▶ What to produce
Extract the full set of records that follows, word for word.

== == ==

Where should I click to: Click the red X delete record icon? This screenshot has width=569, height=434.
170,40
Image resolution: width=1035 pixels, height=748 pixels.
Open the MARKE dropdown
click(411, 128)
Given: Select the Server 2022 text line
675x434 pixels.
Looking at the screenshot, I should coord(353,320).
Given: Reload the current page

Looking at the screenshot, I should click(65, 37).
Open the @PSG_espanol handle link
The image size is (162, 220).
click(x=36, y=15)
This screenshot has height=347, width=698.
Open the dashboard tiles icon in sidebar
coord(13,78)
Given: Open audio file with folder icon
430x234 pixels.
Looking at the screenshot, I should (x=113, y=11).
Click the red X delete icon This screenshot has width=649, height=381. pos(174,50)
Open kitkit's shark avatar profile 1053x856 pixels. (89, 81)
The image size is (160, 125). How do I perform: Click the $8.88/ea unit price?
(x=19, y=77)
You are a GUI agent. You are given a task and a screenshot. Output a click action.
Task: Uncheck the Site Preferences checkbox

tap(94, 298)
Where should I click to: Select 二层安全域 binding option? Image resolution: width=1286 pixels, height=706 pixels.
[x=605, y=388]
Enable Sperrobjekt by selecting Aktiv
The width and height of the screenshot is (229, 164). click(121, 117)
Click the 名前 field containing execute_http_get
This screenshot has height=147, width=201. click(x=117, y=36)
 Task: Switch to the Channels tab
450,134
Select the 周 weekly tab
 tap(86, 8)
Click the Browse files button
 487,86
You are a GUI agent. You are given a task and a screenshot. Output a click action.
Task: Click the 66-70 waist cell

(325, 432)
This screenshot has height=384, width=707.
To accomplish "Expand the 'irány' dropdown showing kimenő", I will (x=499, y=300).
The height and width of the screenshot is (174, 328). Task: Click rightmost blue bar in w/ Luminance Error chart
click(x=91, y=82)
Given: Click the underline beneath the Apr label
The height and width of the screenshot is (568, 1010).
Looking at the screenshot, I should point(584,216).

== == ==

▶ Output for this exercise
Where should I click to: Click the red X delete record icon? This screenshot has width=569, height=434.
170,40
Image resolution: width=1035 pixels, height=748 pixels.
Open the MARKE dropdown
click(411, 128)
Given: Select the Server 2022 text line
675x434 pixels.
Looking at the screenshot, I should coord(353,320).
Given: Reload the current page

Looking at the screenshot, I should click(65, 37).
Open the @PSG_espanol handle link
The image size is (162, 220).
click(x=36, y=15)
This screenshot has height=347, width=698.
Open the dashboard tiles icon in sidebar
coord(13,78)
Given: Open audio file with folder icon
430x234 pixels.
Looking at the screenshot, I should (x=113, y=11).
Click the red X delete icon This screenshot has width=649, height=381. pos(174,50)
Open kitkit's shark avatar profile 1053x856 pixels. (89, 81)
The image size is (160, 125). How do I perform: Click the $8.88/ea unit price?
(x=19, y=77)
You are a GUI agent. You are given a task and a screenshot. Output a click action.
Task: Uncheck the Site Preferences checkbox

tap(94, 298)
Where should I click to: Select 二层安全域 binding option? Image resolution: width=1286 pixels, height=706 pixels.
[x=605, y=388]
Enable Sperrobjekt by selecting Aktiv
The width and height of the screenshot is (229, 164). click(121, 117)
Click the 名前 field containing execute_http_get
This screenshot has height=147, width=201. click(x=117, y=36)
 Task: Switch to the Channels tab
450,134
Select the 周 weekly tab
 tap(86, 8)
Click the Browse files button
 487,86
You are a GUI agent. You are given a task and a screenshot. Output a click action.
Task: Click the 66-70 waist cell

(325, 432)
This screenshot has height=384, width=707.
To accomplish "Expand the 'irány' dropdown showing kimenő", I will (x=499, y=300).
The height and width of the screenshot is (174, 328). Task: Click rightmost blue bar in w/ Luminance Error chart
click(x=91, y=82)
Given: Click the underline beneath the Apr label
The height and width of the screenshot is (568, 1010).
Looking at the screenshot, I should point(584,216).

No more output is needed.